Source passage >>
--- Start ---
SCOTS.

The Scottish Corpus of Texts and Speech project (SCOTS) has created a search facility that allows you to find all occurrences of a given form in their half-million-word corpus. As the Scotsman story puts it:

From today, the most detailed analysis to date of the Scots language will be accessible on the internet.

Containing 400 texts, the Scottish Corpus of Texts and Speech project (SCOTS), aims to help instil in Scots, both native and expatriate, a pride in their national identity, as well as to try to halt the decline of the language, which unlike Gaelic receives relatively little promotion.

It has taken researchers from Glasgow University three years to compile the archive from all areas of Scots culture. Ranging from broad Scots to Scottish English, examples of prose, poetry, drama, essays and correspondence are included, along with additional audio and video material.

All texts will come accompanied with cultural and social commentary and analysis about the work and its author…

Dr Wendy Anderson, from the Department of English Language at the University of Glasgow, said: “We’re interested in the currency of distinctively Scottish words, such as gallus, canny, muckle, sonsie and braw. All Scots know these words; indeed they are often used to stereotype the people of Scotland, but are they actually still used? By whom? Where? In what contexts?

“And what about the grammatical features of Scots? Some people might frown on yous as a plural form of you, but research shows it’s overwhelmingly common in spoken language and written representations of speech.”

(LINGUIST List announcement here.) I got this via Mark Liberman at Language Log, who got it from abnu at Wordlab, and they both quote this wonderful paragraph from Alexander Fenton’s “Craiters: ‘I cannot get enough of it’,” which I can’t resist either:

Faar I wis brocht up, e only seabirds we’d see wis e seamaas. In my time we caad em seagulls, bit aaler fowk wid say seamaas, makin’t soon like ‘simaaze’. Ere’s ay change goin on in e dialect, an ye get a mixter o aal an new, bit it’s e life o language tae be aye adaptin tae different generations an different times. It’s naething tae greet aboot. Naething staans still, bit gin a wye o spikkin’s richt hannlet, fa’s tae say bit fit it michna leave its mark tee on fit ey caa e standard language? – for ere’s nae doot at e standard language sair needs a bit o revitalisation noo an aan. Bit I’m on aboot seagulls, nae hobbyhorses.

“Seamaa” is known to the OED as seamaw, not that it matters (it’s an archaic word for ‘seagull’), and “greet” is Scots for ‘cry’; I assume “bit gin a wye o spikkin’s richt hannlet, fa’s tae say bit fit” is ‘but if a way of speaking is handled right, who’s to say but what.’ The rest shouldn’t be too hard; there’s always the Dictionary of the Scots Language if you’re stuck.

CUSCUS.
--- End ---
The input >>
--- Start ---
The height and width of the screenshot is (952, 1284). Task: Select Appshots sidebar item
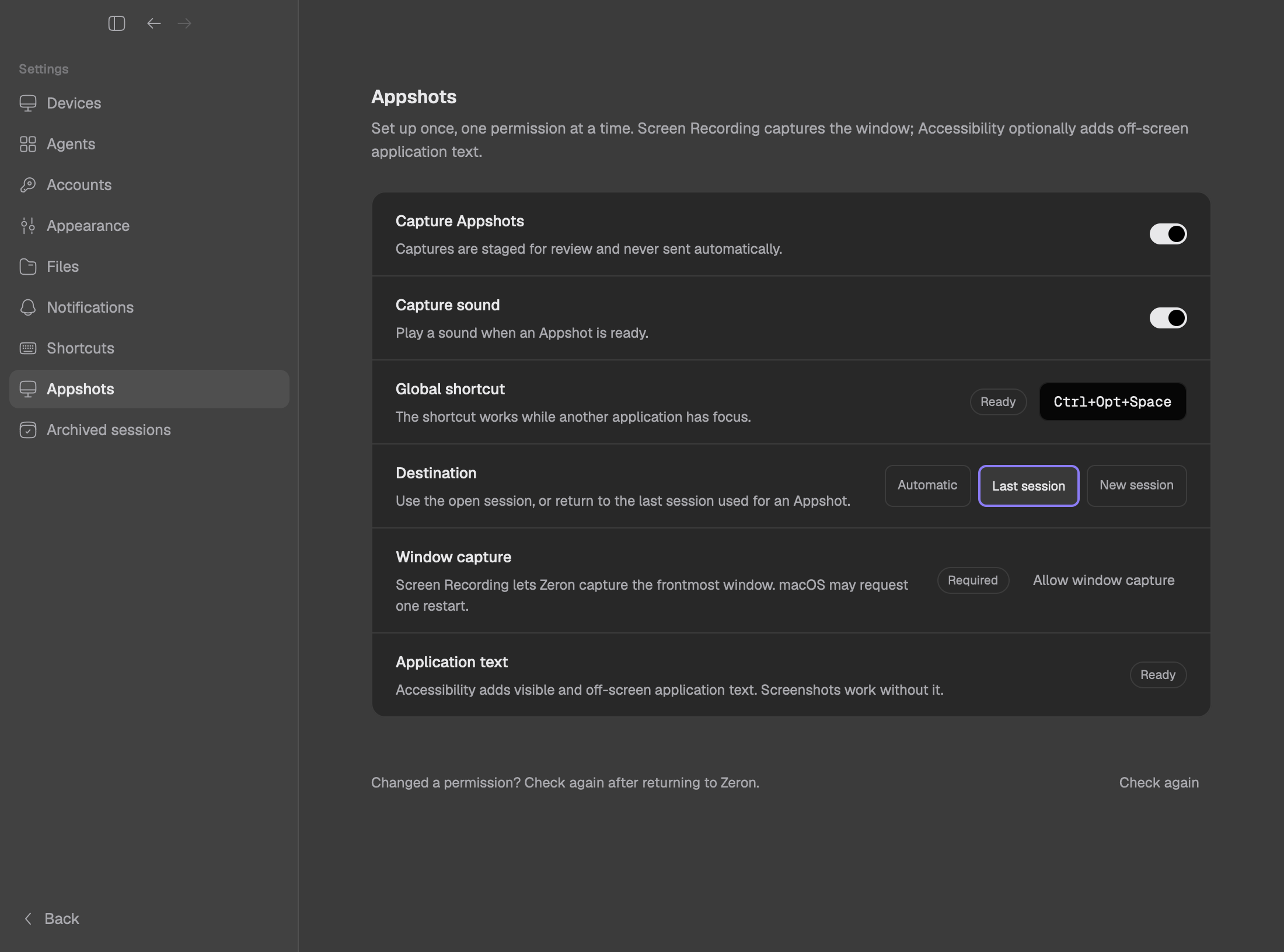(149, 389)
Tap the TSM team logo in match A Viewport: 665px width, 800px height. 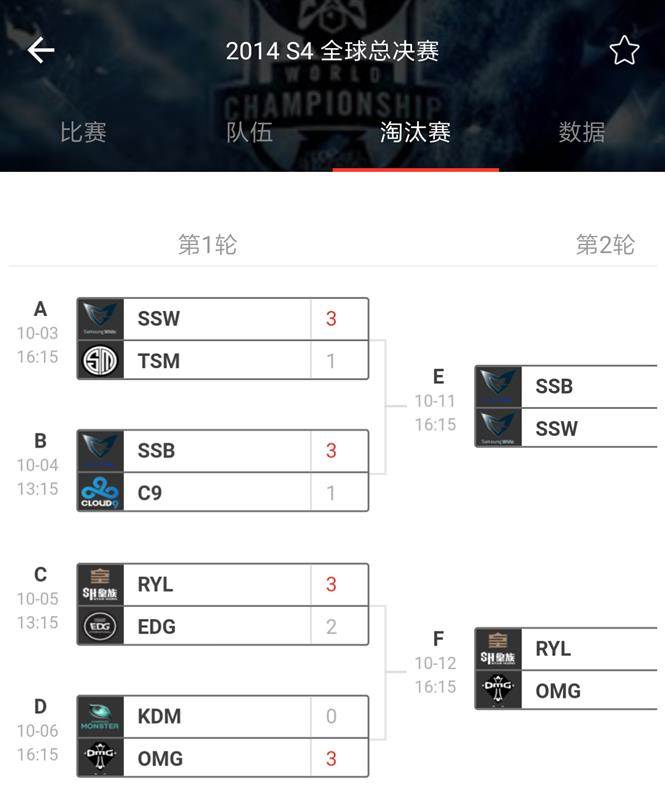(100, 361)
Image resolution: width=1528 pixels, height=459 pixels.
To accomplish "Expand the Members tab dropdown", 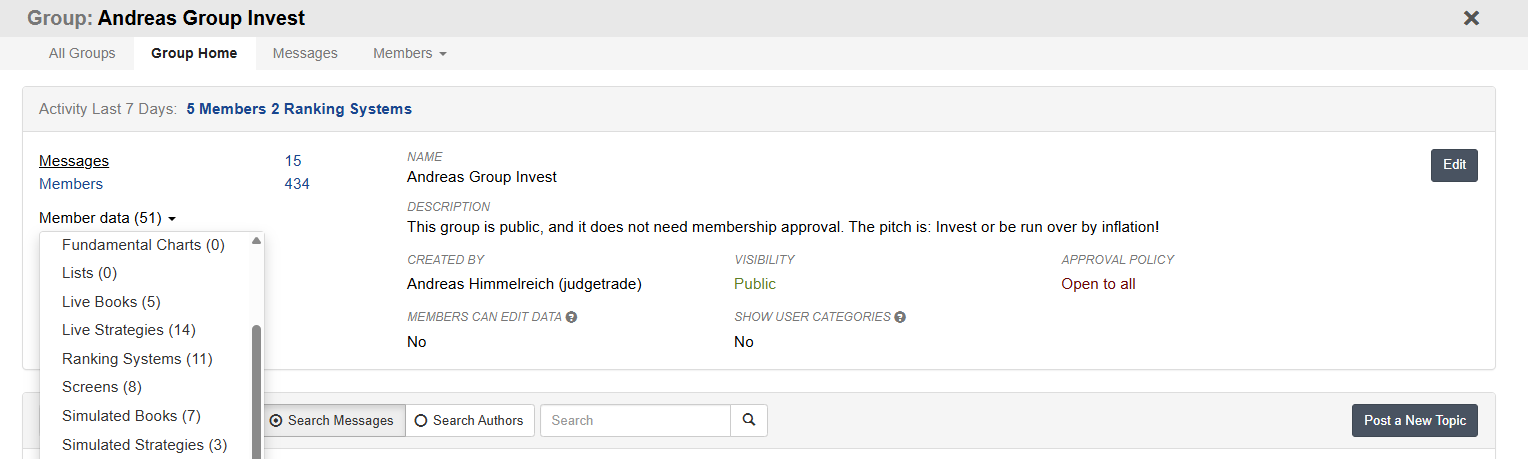I will tap(409, 53).
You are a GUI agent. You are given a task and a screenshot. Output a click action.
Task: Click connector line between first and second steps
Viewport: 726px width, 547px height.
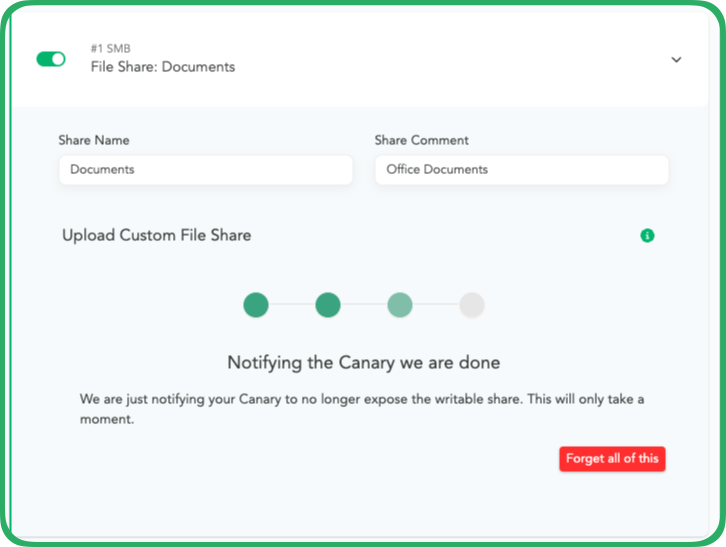[292, 305]
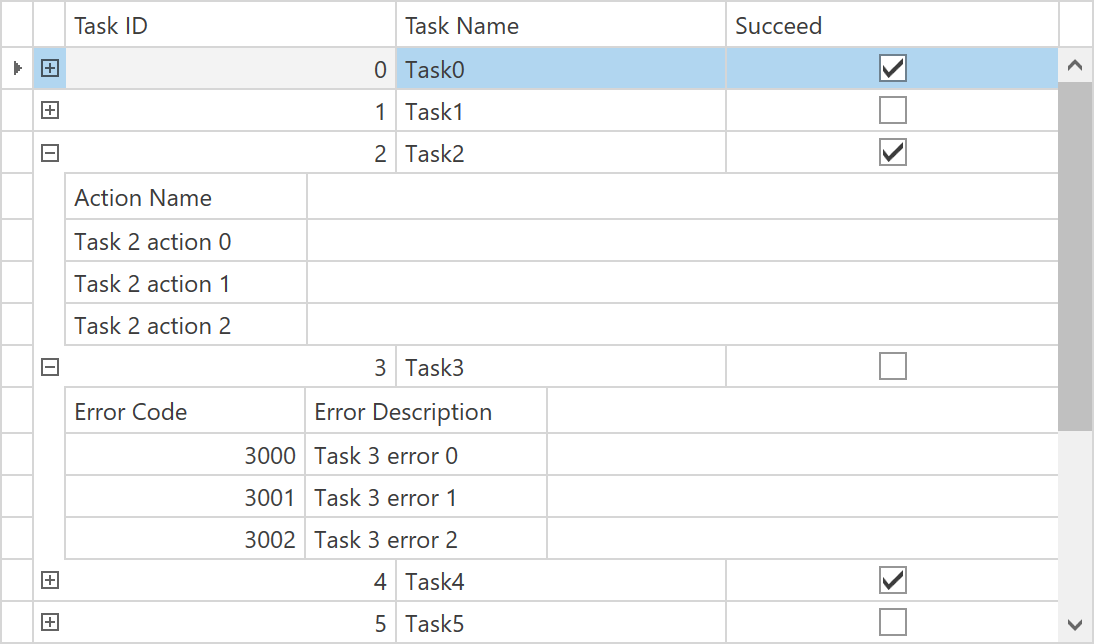Screen dimensions: 1094x644
Task: Click the Task Name column header
Action: (x=560, y=26)
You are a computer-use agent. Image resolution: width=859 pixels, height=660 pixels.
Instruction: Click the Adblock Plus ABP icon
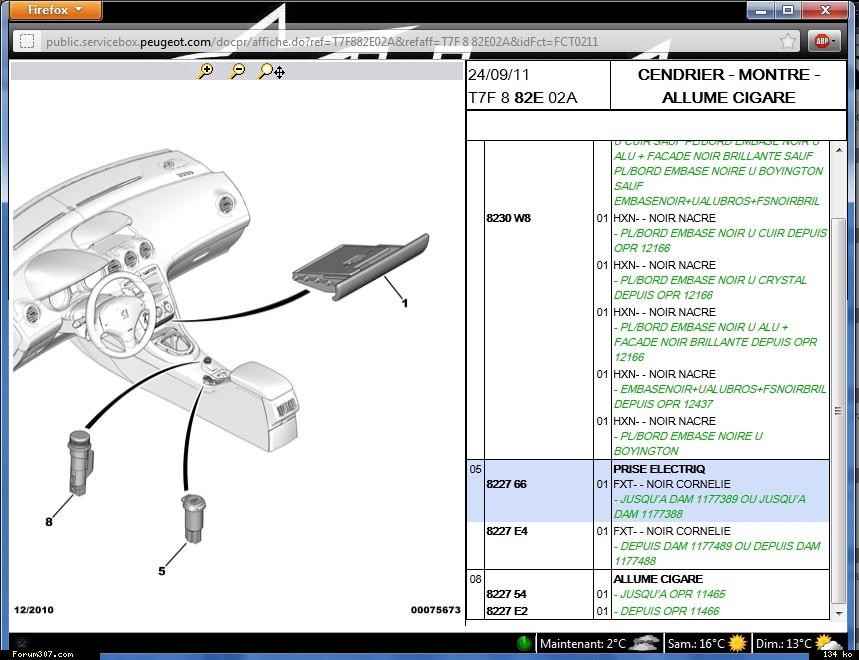[x=821, y=41]
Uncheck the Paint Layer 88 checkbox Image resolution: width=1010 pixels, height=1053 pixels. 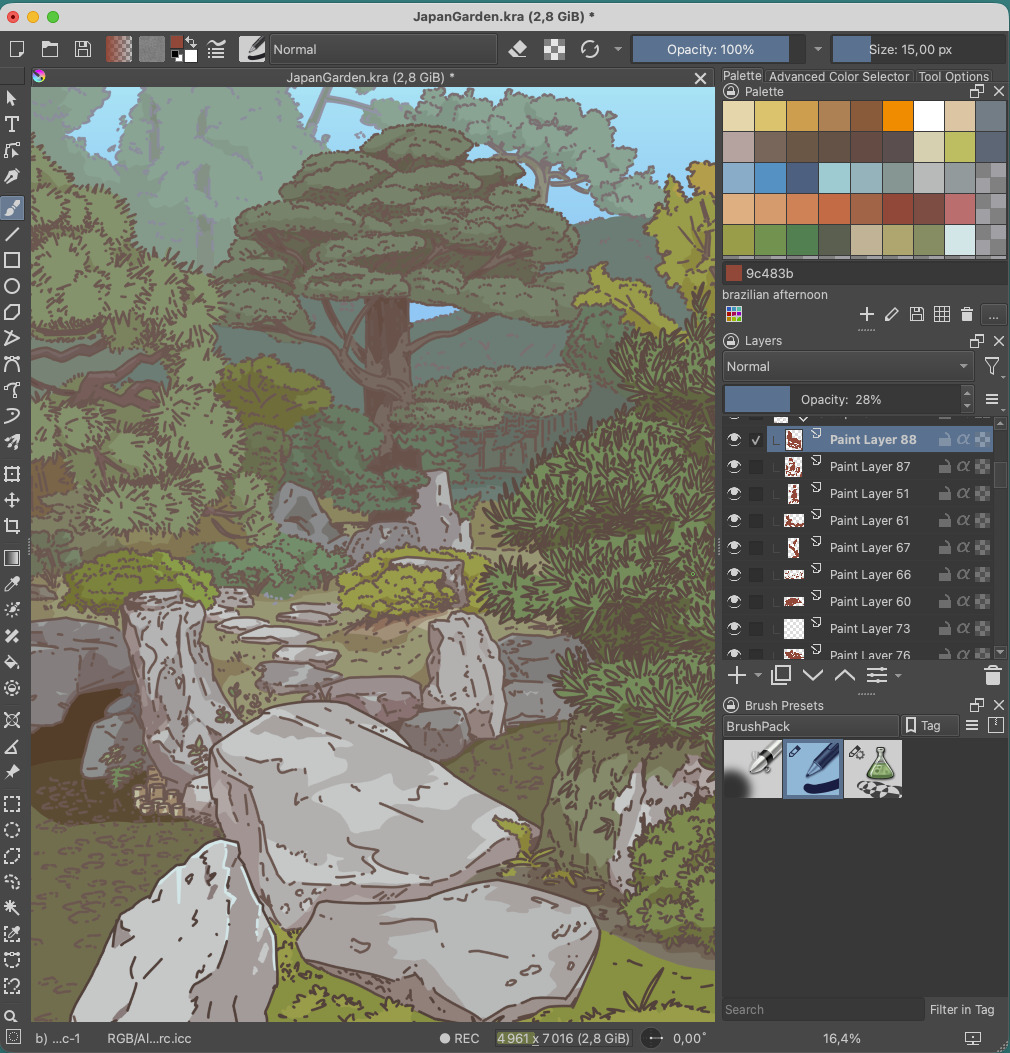pos(756,440)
--- End ---
Goals >>
**A)** According to the text on the Scots corpus, how many texts does the Scottish Corpus of Texts and Speech contain?
**B)** Select every line of the records that contains the string "screenshot". Case counts.

Answers below >>
**A)** 400 texts.

**B)**
The height and width of the screenshot is (952, 1284). Task: Select Appshots sidebar item
You are a GUI agent. You are given a task and a screenshot. Output a click action.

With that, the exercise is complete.